HASH TABLES



What is a Hash Table?

A hash table allows us to perform constant time insertion and search operation on large amounts of data.
A typical implementation would be used in the symbol table of a compiler. The compiler stores literals in hash-tables for performing fast lookup on them during the parsing process.

Suppose we have this data set:
23, 45, 154, 1223, 46, 77, 97, 99, 100, 0, 11

continued below....

What is a bucket?

A bucket is an information store where values having the same 'hash' value are stored.
So, 2 or more values having the same hash value are stored in the same bucket in sorted or unsorted order within the same bucket.

An example...

Suppose the hash-table consists of 10 buckets, then the hash table would be given by:

Bucket Number
Values
0
100
0
1
11
-
2
-
-
3
23
1223
4
154
-
5
45
-
6
46
-
7
77
97
8
-
-
9
99
-


The HASH-function chosen here is NUMBER%10, so the value obtained after applying the above formula is the bucket number into which we insert the element.

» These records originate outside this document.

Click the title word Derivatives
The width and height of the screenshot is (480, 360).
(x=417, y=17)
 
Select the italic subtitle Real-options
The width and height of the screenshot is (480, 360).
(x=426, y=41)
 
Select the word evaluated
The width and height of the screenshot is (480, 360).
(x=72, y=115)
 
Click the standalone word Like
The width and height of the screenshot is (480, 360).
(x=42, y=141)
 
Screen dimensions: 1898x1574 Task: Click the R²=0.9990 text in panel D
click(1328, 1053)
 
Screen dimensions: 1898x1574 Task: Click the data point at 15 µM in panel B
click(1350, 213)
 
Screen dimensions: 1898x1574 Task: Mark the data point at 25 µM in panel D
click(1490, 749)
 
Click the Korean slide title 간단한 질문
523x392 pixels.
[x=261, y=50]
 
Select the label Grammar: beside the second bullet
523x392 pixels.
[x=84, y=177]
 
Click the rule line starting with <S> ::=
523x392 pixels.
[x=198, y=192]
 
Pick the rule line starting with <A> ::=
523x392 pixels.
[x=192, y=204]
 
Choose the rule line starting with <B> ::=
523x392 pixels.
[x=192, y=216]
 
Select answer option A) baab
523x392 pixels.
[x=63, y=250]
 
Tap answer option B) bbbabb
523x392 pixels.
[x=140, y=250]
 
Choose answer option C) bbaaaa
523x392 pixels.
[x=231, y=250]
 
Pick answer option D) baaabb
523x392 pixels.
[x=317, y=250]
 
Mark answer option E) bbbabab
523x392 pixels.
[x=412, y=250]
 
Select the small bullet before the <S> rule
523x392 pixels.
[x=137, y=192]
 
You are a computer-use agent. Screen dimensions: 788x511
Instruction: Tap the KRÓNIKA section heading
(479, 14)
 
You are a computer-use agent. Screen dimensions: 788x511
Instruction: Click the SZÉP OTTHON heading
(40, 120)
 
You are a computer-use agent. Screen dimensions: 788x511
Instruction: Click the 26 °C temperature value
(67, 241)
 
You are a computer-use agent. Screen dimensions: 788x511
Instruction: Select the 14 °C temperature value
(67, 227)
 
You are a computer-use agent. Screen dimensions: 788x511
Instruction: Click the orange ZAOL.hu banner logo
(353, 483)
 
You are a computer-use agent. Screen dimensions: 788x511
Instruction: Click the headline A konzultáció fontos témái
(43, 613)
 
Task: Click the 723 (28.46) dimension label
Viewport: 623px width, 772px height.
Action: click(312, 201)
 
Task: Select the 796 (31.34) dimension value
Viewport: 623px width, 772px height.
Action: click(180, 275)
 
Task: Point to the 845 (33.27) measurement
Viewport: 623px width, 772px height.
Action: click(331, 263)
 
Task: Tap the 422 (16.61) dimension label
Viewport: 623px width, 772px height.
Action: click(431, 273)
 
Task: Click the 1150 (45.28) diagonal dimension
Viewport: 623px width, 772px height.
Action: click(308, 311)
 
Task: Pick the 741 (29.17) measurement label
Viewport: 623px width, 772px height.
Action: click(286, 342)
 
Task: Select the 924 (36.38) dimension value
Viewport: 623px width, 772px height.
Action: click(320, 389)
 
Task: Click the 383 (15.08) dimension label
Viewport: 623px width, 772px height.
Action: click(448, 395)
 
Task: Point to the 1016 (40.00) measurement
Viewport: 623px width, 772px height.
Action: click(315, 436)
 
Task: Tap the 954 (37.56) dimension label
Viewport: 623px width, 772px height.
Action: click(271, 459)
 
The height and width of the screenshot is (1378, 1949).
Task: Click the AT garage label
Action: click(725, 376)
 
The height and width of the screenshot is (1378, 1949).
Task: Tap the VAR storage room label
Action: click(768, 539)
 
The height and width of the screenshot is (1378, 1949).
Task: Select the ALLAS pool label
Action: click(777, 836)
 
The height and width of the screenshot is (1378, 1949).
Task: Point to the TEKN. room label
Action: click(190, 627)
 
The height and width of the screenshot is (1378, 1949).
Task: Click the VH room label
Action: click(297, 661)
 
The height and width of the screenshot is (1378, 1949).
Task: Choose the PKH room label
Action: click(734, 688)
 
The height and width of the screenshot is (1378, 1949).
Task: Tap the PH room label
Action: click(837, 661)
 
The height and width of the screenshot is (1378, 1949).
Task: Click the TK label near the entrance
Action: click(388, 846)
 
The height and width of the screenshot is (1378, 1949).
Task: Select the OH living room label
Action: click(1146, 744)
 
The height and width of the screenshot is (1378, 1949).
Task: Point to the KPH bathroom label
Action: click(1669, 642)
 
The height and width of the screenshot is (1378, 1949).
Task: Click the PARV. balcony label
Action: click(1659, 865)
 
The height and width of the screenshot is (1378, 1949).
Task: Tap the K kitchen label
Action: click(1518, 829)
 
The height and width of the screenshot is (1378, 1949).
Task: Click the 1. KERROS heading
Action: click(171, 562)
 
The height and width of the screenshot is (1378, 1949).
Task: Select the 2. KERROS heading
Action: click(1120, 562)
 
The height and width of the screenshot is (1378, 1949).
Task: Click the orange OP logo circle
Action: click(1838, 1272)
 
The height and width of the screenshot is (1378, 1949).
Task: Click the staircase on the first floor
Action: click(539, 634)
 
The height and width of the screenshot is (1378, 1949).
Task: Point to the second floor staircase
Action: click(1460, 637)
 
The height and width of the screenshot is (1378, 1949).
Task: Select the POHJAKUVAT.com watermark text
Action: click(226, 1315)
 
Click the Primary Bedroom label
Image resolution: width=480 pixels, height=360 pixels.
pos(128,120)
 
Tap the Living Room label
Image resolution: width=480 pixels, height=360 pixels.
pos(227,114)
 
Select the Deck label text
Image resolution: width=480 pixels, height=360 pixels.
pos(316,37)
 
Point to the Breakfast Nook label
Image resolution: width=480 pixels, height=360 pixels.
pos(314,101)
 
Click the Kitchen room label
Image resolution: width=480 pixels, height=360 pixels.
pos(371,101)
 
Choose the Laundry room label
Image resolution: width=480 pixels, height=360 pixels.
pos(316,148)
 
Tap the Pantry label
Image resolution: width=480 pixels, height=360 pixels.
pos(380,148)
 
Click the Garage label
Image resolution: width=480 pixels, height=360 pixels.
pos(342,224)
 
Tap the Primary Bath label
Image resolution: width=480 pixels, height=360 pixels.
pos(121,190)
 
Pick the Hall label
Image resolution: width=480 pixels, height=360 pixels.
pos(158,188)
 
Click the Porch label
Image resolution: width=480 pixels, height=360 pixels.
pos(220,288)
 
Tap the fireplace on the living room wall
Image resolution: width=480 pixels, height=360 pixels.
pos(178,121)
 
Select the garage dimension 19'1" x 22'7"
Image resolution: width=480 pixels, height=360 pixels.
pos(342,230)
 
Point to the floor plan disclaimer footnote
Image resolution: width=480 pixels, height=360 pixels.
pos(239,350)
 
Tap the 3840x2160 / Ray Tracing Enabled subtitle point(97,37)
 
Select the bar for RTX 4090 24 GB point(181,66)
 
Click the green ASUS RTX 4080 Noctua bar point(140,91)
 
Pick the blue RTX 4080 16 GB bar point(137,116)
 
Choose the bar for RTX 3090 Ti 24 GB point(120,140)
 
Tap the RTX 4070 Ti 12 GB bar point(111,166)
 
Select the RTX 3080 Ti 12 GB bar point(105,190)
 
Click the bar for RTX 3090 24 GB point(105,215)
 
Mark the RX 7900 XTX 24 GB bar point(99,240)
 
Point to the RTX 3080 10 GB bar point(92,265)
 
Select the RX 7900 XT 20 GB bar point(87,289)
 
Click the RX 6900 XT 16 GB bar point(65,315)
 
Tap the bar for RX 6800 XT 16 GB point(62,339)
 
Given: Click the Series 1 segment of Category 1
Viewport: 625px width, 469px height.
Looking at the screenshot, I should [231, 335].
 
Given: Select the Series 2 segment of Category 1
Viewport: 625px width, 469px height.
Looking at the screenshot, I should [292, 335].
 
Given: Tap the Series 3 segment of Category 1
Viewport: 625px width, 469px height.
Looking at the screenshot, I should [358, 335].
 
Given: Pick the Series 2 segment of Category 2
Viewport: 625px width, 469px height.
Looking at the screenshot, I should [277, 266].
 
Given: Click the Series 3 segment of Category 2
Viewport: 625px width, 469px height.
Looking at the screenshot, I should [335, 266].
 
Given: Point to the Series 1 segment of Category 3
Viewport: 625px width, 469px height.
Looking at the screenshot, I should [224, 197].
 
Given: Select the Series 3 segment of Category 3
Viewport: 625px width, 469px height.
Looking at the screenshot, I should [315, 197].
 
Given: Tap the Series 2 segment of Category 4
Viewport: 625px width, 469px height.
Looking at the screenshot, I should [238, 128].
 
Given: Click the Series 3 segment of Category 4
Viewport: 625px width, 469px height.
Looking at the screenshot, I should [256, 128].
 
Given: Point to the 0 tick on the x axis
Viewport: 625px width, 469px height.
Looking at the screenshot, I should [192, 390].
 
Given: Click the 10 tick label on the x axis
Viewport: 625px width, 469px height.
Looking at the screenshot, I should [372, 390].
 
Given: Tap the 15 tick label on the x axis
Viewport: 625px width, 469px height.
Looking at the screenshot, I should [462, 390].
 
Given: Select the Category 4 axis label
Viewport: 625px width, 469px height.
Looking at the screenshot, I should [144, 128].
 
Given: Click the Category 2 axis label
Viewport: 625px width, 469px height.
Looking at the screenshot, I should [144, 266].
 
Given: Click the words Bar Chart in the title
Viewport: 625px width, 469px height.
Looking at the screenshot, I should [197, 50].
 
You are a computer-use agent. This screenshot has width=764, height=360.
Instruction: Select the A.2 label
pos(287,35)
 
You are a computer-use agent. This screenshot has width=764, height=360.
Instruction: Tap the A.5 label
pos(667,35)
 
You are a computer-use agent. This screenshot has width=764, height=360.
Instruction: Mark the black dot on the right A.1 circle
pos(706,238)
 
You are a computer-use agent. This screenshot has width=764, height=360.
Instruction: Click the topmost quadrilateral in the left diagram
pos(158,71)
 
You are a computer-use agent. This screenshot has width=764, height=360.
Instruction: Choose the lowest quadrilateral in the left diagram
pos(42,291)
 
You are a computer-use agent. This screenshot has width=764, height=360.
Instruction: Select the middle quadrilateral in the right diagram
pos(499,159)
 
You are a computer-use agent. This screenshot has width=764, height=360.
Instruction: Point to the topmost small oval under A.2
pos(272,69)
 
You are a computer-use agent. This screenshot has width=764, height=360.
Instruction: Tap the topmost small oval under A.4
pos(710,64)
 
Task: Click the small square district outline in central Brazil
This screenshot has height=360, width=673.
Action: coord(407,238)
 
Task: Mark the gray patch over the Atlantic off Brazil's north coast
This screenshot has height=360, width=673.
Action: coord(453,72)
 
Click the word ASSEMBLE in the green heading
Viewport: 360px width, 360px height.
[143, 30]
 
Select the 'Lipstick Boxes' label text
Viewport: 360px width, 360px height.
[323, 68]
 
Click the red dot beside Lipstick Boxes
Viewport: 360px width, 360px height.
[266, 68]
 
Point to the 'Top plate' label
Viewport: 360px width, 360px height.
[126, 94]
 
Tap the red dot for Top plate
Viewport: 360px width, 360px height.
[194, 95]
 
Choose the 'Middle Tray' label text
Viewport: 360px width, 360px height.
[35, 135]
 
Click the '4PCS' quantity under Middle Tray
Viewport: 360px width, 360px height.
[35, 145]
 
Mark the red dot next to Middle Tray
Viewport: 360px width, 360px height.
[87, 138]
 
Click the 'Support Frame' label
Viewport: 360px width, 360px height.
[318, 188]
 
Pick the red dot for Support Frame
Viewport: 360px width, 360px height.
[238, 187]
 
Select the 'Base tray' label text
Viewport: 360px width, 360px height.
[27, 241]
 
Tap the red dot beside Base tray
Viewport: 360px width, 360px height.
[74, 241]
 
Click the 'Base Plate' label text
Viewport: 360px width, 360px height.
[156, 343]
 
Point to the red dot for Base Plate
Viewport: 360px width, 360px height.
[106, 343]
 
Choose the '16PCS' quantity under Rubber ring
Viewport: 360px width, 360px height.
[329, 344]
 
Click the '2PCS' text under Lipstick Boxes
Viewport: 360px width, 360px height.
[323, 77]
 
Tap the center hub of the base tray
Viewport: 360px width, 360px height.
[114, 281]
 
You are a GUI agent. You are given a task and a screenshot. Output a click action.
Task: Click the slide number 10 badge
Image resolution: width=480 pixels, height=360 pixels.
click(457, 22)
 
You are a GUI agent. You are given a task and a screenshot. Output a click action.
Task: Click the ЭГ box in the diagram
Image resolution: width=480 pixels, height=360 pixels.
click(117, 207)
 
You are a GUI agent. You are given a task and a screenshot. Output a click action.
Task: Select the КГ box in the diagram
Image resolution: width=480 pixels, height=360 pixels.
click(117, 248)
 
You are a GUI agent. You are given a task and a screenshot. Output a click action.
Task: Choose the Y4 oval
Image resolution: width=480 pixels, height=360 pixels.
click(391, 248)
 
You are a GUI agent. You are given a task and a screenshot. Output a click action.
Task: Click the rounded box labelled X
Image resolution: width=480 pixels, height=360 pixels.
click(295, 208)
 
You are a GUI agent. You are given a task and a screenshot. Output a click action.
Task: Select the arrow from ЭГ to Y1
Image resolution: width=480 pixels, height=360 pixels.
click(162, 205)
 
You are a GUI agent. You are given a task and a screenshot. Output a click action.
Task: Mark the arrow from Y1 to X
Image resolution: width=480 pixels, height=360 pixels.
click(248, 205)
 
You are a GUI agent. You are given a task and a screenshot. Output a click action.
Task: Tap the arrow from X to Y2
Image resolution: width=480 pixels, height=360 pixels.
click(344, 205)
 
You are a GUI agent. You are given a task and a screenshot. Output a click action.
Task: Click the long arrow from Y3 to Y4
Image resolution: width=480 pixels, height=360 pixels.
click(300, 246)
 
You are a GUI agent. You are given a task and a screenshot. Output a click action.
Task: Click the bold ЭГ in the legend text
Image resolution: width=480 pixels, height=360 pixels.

Searching for specified values in the hash table.

Searching becomes fairly trivial. We obtain the bucket number for the element to be searched by applying the formula, and then apply a linear search algorithm on that bucket to see if that value exists. An optimization would be to maintain the data in the buckets in sorted order, so that some efficient searching algorithm like Binary Search may be used. However, maintaining the data in sorted order is costly, and also if the hash function has been chosen properly, then we would expect collisions to occur less frequently, so sorting the data within a bucket is usually not necessary unless the application demands that ranges of values be easily accessible, and repearted values be allowed.






Multithreaded Approach-1



In the first approach, we assume:
1. During searching we try to find more or less all items.
2. The number of buckets can be fixed before we begin inserting the values into the hash-table.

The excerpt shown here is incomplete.